• [Task statement]
Output all of the entries exactly as they are given.

Stored data entries:
* * * * *

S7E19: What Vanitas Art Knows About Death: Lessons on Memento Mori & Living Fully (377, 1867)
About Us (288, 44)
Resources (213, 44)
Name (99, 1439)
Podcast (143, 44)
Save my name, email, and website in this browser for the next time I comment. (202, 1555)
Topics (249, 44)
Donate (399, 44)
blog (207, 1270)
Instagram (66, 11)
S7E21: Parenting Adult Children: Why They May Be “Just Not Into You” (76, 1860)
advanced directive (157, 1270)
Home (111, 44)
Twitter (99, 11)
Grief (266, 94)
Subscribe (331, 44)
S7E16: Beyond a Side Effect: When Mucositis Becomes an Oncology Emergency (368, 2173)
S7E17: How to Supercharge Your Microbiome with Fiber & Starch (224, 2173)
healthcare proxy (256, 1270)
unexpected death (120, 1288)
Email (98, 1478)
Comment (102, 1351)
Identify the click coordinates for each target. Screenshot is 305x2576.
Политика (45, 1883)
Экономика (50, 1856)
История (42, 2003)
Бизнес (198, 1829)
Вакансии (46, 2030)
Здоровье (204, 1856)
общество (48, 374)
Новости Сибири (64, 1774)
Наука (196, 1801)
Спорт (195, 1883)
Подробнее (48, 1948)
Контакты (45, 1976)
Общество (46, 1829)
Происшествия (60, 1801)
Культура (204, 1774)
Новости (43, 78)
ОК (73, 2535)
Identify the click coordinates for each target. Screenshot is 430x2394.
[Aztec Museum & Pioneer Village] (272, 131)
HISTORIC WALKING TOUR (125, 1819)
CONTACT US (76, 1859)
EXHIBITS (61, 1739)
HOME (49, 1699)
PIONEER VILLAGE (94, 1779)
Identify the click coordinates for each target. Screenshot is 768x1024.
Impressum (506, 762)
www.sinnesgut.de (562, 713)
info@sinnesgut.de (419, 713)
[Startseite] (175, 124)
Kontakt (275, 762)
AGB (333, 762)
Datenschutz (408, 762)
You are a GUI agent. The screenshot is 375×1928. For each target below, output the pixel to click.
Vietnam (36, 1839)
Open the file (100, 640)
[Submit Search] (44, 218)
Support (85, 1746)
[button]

* * * * *

• [Solution for this problem]
S7E19: What Vanitas Art Knows About Death: Lessons on Memento Mori & Living Fully (377, 1867)
About Us (288, 44)
Resources (213, 44)
Name (99, 1439)
Podcast (143, 44)
Save my name, email, and website in this browser for the next time I comment. (202, 1555)
Topics (249, 44)
Donate (399, 44)
blog (207, 1270)
Instagram (66, 11)
S7E21: Parenting Adult Children: Why They May Be “Just Not Into You” (76, 1860)
advanced directive (157, 1270)
Home (111, 44)
Twitter (99, 11)
Grief (266, 94)
Subscribe (331, 44)
S7E16: Beyond a Side Effect: When Mucositis Becomes an Oncology Emergency (368, 2173)
S7E17: How to Supercharge Your Microbiome with Fiber & Starch (224, 2173)
healthcare proxy (256, 1270)
unexpected death (120, 1288)
Email (98, 1478)
Comment (102, 1351)
Identify the click coordinates for each target. Screenshot is 305x2576.
Политика (45, 1883)
Экономика (50, 1856)
История (42, 2003)
Бизнес (198, 1829)
Вакансии (46, 2030)
Здоровье (204, 1856)
общество (48, 374)
Новости Сибири (64, 1774)
Наука (196, 1801)
Спорт (195, 1883)
Подробнее (48, 1948)
Контакты (45, 1976)
Общество (46, 1829)
Происшествия (60, 1801)
Культура (204, 1774)
Новости (43, 78)
ОК (73, 2535)
Identify the click coordinates for each target. Screenshot is 430x2394.
[Aztec Museum & Pioneer Village] (272, 131)
HISTORIC WALKING TOUR (125, 1819)
CONTACT US (76, 1859)
EXHIBITS (61, 1739)
HOME (49, 1699)
PIONEER VILLAGE (94, 1779)
Identify the click coordinates for each target. Screenshot is 768x1024.
Impressum (506, 762)
www.sinnesgut.de (562, 713)
info@sinnesgut.de (419, 713)
[Startseite] (175, 124)
Kontakt (275, 762)
AGB (333, 762)
Datenschutz (408, 762)
You are a GUI agent. The screenshot is 375×1928. For each target below, output the pixel to click.
Vietnam (36, 1839)
Open the file (100, 640)
[Submit Search] (44, 218)
Support (85, 1746)
[button]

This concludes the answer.